Data excerpts
____
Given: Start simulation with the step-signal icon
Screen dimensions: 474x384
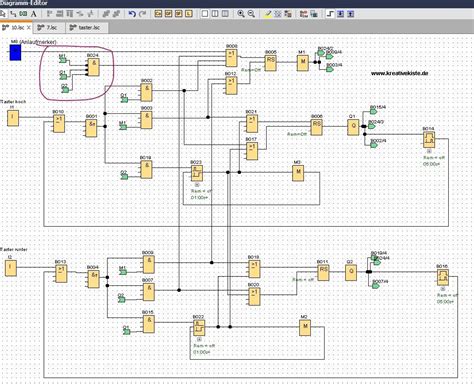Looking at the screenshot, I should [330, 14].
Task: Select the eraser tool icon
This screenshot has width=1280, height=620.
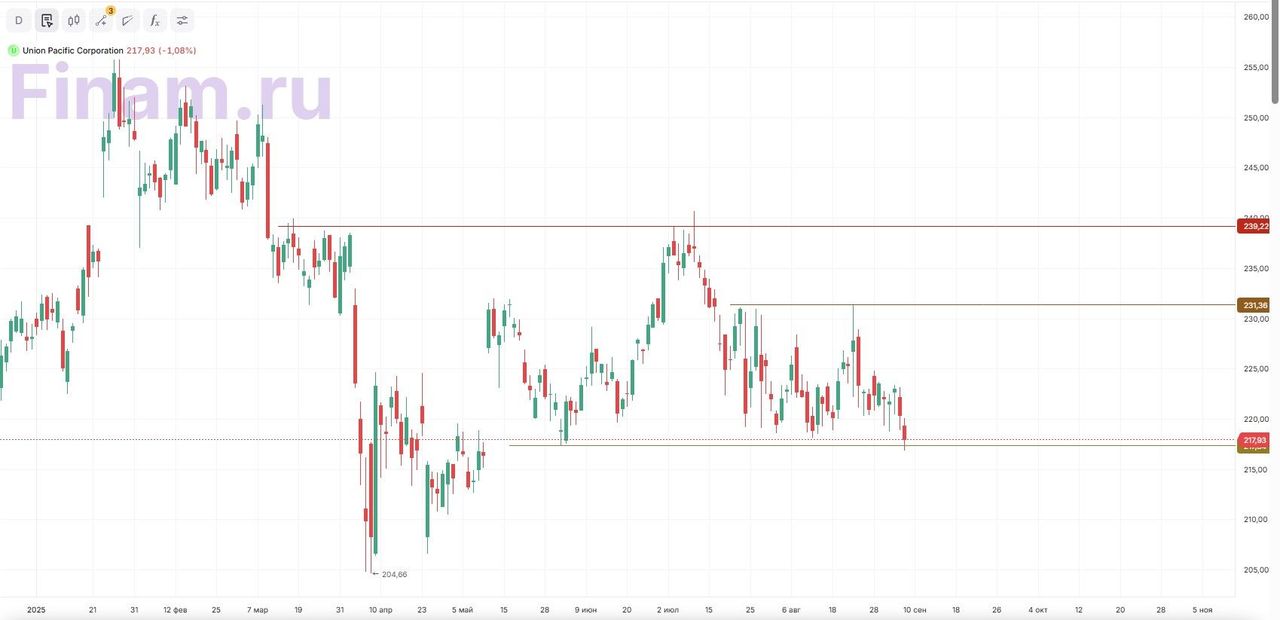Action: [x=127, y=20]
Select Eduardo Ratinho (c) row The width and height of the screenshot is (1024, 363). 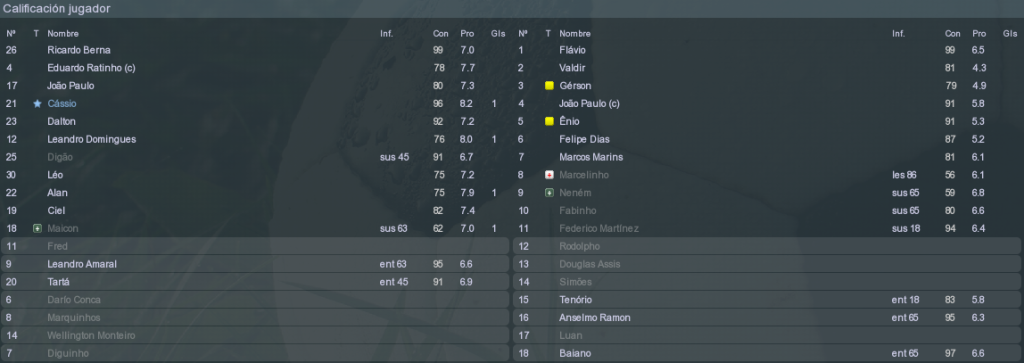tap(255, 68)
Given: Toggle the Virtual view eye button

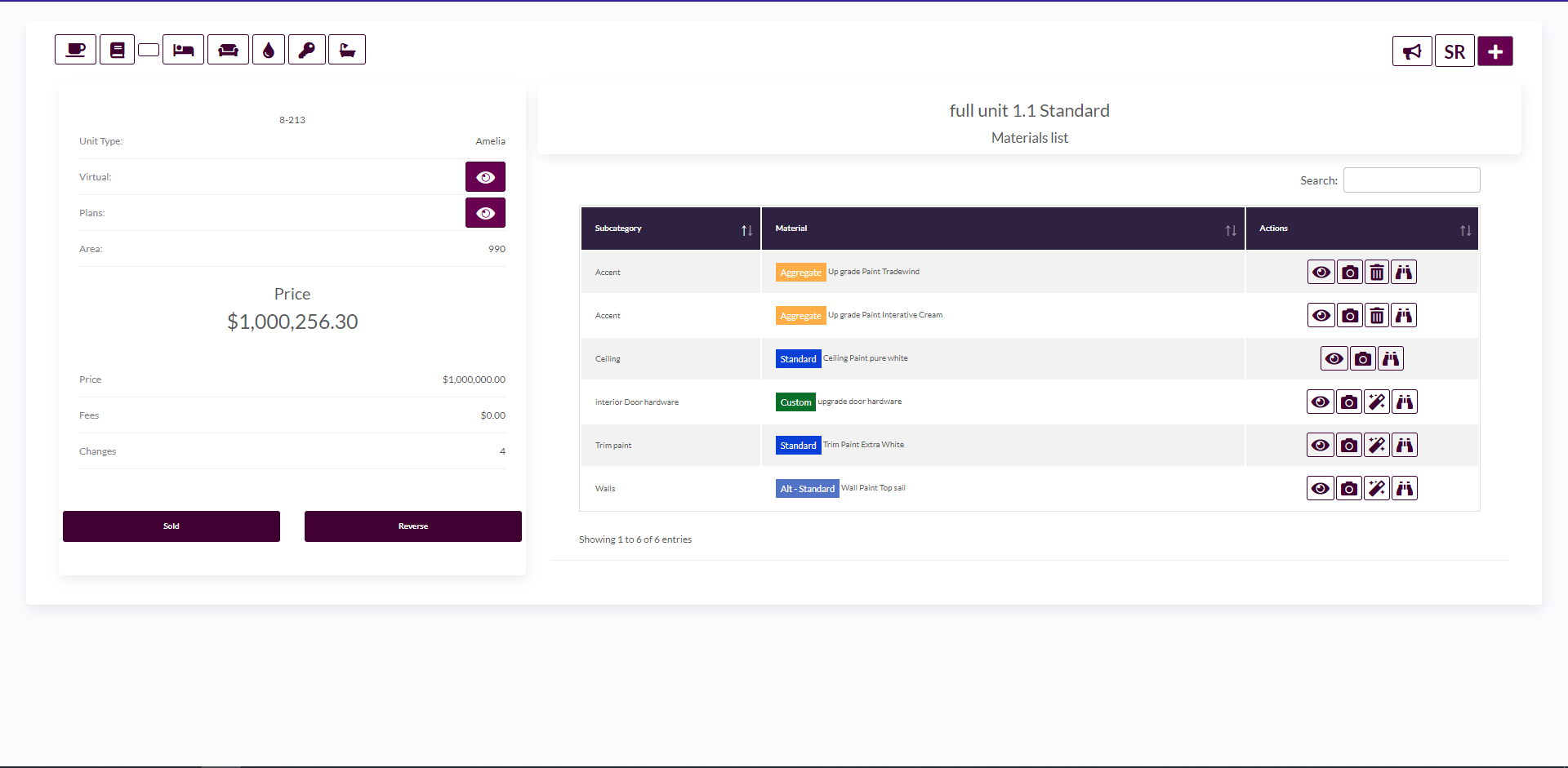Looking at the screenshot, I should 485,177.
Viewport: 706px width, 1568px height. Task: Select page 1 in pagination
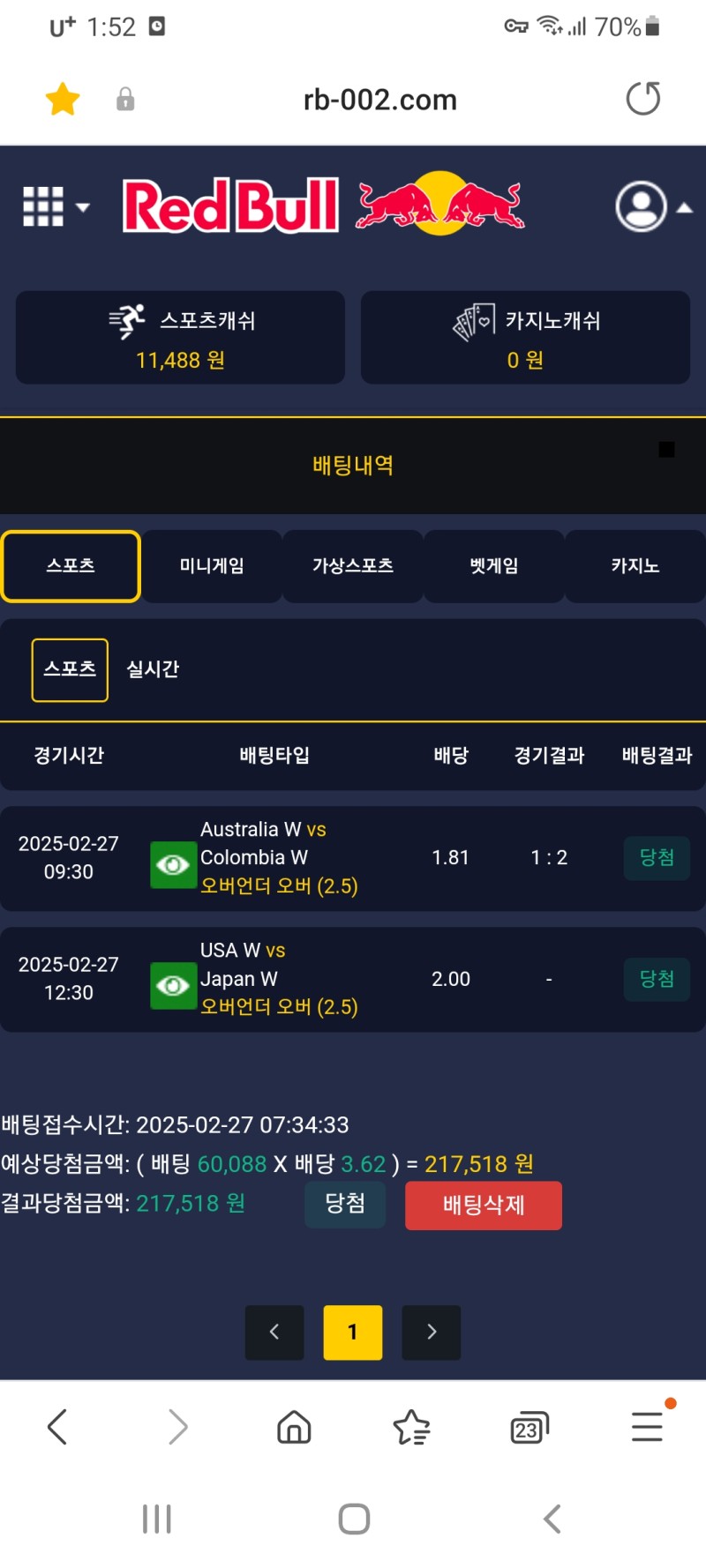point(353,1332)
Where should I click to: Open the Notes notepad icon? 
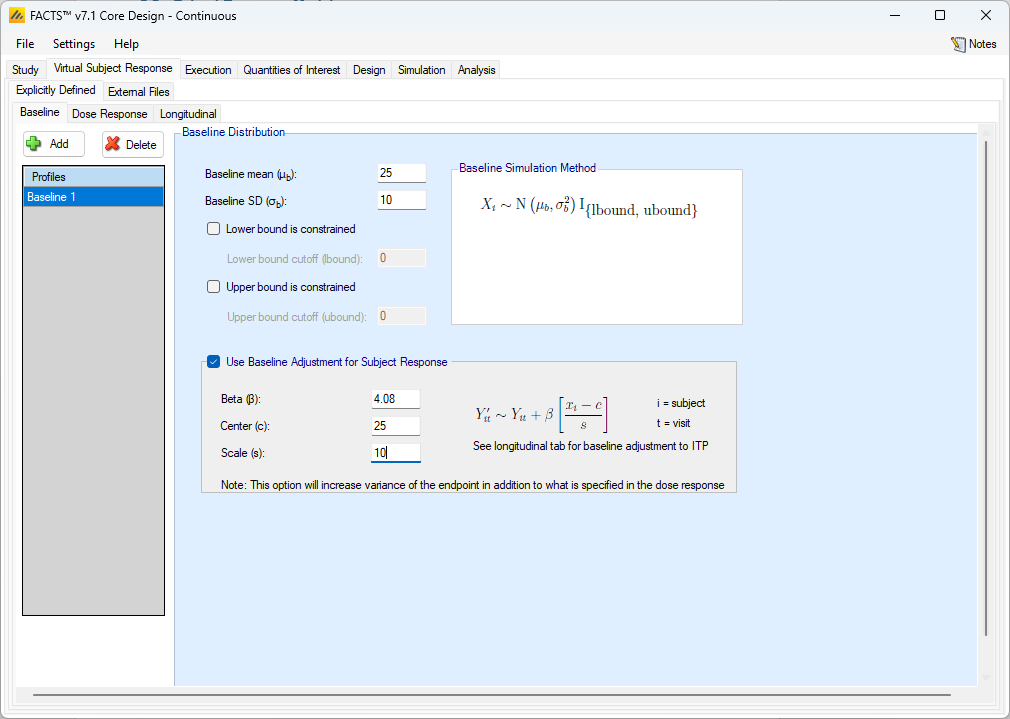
____
Aim of the task
Where in the entries does the word "icon" occur? Copy out each line that has it.

Answer below
Given: Start simulation with the step-signal icon
Task: Select the eraser tool icon
Where should I click to: Open the Notes notepad icon? 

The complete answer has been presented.